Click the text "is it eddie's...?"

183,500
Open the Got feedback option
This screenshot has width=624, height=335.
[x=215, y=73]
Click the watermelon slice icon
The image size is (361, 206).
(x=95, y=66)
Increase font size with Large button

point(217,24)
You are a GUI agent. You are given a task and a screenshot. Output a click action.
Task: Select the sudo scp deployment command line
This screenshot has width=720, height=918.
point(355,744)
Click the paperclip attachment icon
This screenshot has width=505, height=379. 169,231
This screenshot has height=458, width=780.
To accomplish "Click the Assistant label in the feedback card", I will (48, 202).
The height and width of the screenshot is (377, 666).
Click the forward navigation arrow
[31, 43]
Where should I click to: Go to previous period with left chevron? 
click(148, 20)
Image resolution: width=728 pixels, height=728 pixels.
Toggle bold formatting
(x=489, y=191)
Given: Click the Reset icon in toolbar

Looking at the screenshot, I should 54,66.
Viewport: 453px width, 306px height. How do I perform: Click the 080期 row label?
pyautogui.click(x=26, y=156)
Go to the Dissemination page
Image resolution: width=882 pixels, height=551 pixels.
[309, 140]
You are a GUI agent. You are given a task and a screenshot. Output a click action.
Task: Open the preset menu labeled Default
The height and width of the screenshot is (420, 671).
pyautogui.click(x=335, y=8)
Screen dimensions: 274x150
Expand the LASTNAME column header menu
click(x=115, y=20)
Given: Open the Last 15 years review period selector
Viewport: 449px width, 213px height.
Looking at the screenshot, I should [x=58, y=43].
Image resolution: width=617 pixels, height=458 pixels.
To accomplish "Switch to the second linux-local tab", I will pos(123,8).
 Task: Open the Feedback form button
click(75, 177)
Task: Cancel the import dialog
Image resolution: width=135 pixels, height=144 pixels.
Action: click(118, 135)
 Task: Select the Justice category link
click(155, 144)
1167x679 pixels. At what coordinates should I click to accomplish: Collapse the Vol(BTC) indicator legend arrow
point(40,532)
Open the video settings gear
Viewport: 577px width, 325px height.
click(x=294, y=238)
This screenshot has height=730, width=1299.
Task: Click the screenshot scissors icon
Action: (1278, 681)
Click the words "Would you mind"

**WHAT YOU SHOULD DO:** Repeat every line of the material exactly.

**EXPECTED ANSWER:**
Click the text "is it eddie's...?"

183,500
Open the Got feedback option
This screenshot has width=624, height=335.
[x=215, y=73]
Click the watermelon slice icon
The image size is (361, 206).
(x=95, y=66)
Increase font size with Large button

point(217,24)
You are a GUI agent. You are given a task and a screenshot. Output a click action.
Task: Select the sudo scp deployment command line
This screenshot has width=720, height=918.
point(355,744)
Click the paperclip attachment icon
This screenshot has width=505, height=379. 169,231
This screenshot has height=458, width=780.
To accomplish "Click the Assistant label in the feedback card", I will (48, 202).
The height and width of the screenshot is (377, 666).
Click the forward navigation arrow
[31, 43]
Where should I click to: Go to previous period with left chevron? 
click(148, 20)
Image resolution: width=728 pixels, height=728 pixels.
Toggle bold formatting
(x=489, y=191)
Given: Click the Reset icon in toolbar

Looking at the screenshot, I should 54,66.
Viewport: 453px width, 306px height. How do I perform: Click the 080期 row label?
pyautogui.click(x=26, y=156)
Go to the Dissemination page
Image resolution: width=882 pixels, height=551 pixels.
[309, 140]
You are a GUI agent. You are given a task and a screenshot. Output a click action.
Task: Open the preset menu labeled Default
The height and width of the screenshot is (420, 671).
pyautogui.click(x=335, y=8)
Screen dimensions: 274x150
Expand the LASTNAME column header menu
click(x=115, y=20)
Given: Open the Last 15 years review period selector
Viewport: 449px width, 213px height.
Looking at the screenshot, I should [x=58, y=43].
Image resolution: width=617 pixels, height=458 pixels.
To accomplish "Switch to the second linux-local tab", I will pos(123,8).
 Task: Open the Feedback form button
click(75, 177)
Task: Cancel the import dialog
Image resolution: width=135 pixels, height=144 pixels.
Action: click(118, 135)
 Task: Select the Justice category link
click(155, 144)
1167x679 pixels. At what coordinates should I click to accomplish: Collapse the Vol(BTC) indicator legend arrow
point(40,532)
Open the video settings gear
Viewport: 577px width, 325px height.
click(x=294, y=238)
This screenshot has height=730, width=1299.
Task: Click the screenshot scissors icon
Action: (1278, 681)
Click the words "Would you mind"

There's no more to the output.